压水堆一回路管道棘轮变形失效机理及设计理论

Primary coolant circuit pipes (PCCPs) are a crucial protective barrier in pressurized water reactor (PWR) nuclear power plants. Thermal aging and fatigue damage result in accelerating ratcheting deformation and failure in PCCPs, which has drawn great attention from domestic and abroad researchers. However, no mature design standard concerning this problem has been accomplished in the world. In this project, as piping ratcheting deformation of primary coolant circuit pipes (PCCPs) in AP1000 PWR, we take the pressurized structure of the straight and elbow pipe as the object of study. Aiming at the following goals: Mechanisms of influence of loading rate, multiaxial loading, loading history, dynamic strain aging, thermal aging and fatigue damage on ratcheting deformation, as well as behaviours of cyclic plasticity of 316 type stainless steel used for PCCPs in AP1000 PWR will be investigated at elevated temperatures; Viscoplastic constitutive model to predict the accumulation of ratcheting deformation will be developed by incorporating multi-mechanism coupling; Tests of ratcheting deformation in the straight and elbow pipes will be conducted under pressure and bend multiaxial cyclic loading conditions; Time-dependent dynamic ratcheting boundaries of piping structure will be determined by analyzing the accumulation of ratcheting strain in typical structures with the newly developed viscoplastic model embedded in the commercial finite element software ANSYS. In one word, this project will establish a design theoretical basis and approach of considering total life cycle interaction of ratcheting deformation and thermal aging and fatigue damage, and finally provide for the building-up of design criteria of preventing ratcheting deformation in PCCPs of PWR. The achievements of this project will be also of significant theoretical meaning and engineering application value to the establishment of standard as well as the design of pressure equipments (such as pressure vessel and piping).

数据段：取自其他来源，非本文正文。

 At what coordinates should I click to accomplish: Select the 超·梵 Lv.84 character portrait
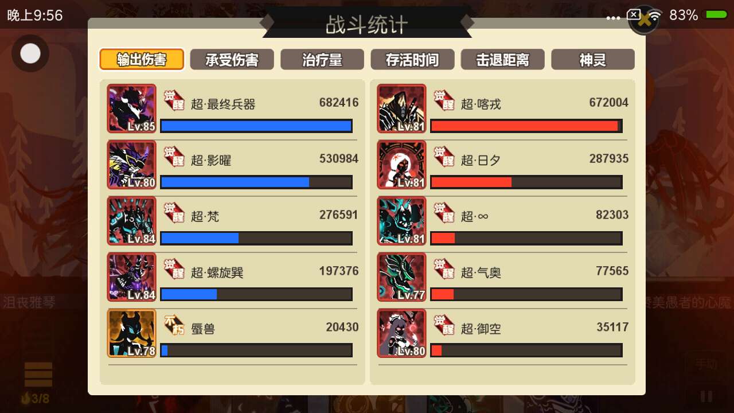point(131,221)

压水堆核电站一回路管道是核电站的重要屏障,而热老化和疲劳损伤导致棘轮应变加速并失效倍受关注,国内外对此并没有成熟的设计规范。针对AP1000压水堆一回路管道棘轮变形设计问题，以典型的承压结构-直管和弯管为研究对象，研究一回路管道用316型不锈钢高温循环塑性性能及棘轮变形规律，澄清加载率、多轴载荷、载荷历史效应、动态应变时效、热老化和疲劳损伤等对棘轮变形影响的机制；建立考虑这些因素影响用于预测棘轮应变积累的多机制耦合的粘塑性循环本构模型；进行直管和弯管部件在各种内压和弯曲组合多轴循环载荷下的棘轮变形测试；通过在ANSYS中嵌入建立的多机制粘塑性循环本构模型，进行典型结构的棘轮应变累积分析，建立与时间相关的管道结构动态棘轮边界，从而建立考虑全寿命周期棘轮变形与热老化和疲劳损伤交互的核压力管道设计理论和方法。研究成果对承压设备（如压力容器和管道）的设计及规范的制定具有重要理论意义和工程应用价值。

压水堆核电站一回路管道是核电站的重要屏障,而热老化和疲劳损伤导致棘轮应变加速并失效倍受关注,国内外对此并没有成熟的设计规范。针对AP1000压水堆一回路管道棘轮变形设计问题，以典型的承压结构-直管和弯管为研究对象，研究一回路管道用316型不锈钢高温循环塑性性能及棘轮变形规律，澄清加载率、多轴载荷、载荷历史效应、动态应变时效、热老化和疲劳损伤等对棘轮变形影响的机制；建立考虑这些因素影响用于预测棘轮应变积累的多机制耦合的粘塑性循环本构模型；进行直管和弯管部件在各种内压和弯曲组合多轴循环载荷下的棘轮变形测试；通过在ANSYS中嵌入建立的多机制粘塑性循环本构模型，进行典型结构的棘轮应变累积分析，建立与时间相关的管道结构动态棘轮边界，从而建立考虑全寿命周期棘轮变形与热老化和疲劳损伤交互的核压力管道设计理论和方法。主要创新点：（1）系统研究了多种加载条件下316LN不锈钢的循环塑性和低周疲劳性能，揭示了材料的棘轮变形和疲劳裂纹萌生机制，发现并解释了316LN不锈钢棘轮-疲劳寿命随平均应力增加不降反增的现象，建立了棘轮-疲劳寿命预测模型；（2）在各向同性强化律中考虑循环软化记忆效应，在随动强化律中引入反映高温下材料动态应变时效作用的强化因子和热老化影响因子，与塑性应变幅、温度、屈服应力与材料晶粒尺寸相关联，建立了描述316LN材料循环行为的统一粘塑性循环本构方程，能很好预测复杂载荷及热老化下材料的棘轮变形；（3）通过实验方法和数值模拟研究了直管和弯管在内压弯矩等复杂载荷条件下的棘轮行为，证实了所提模型对复杂载荷下管道棘轮边界的预测能力，并通过建立屈服极限和多轴参数与老化时间的关系，可以预测热老化后的棘轮边界。研究成果对承压设备（如压力容器和管道）的设计及规范的制定具有重要理论意义和工程应用价值。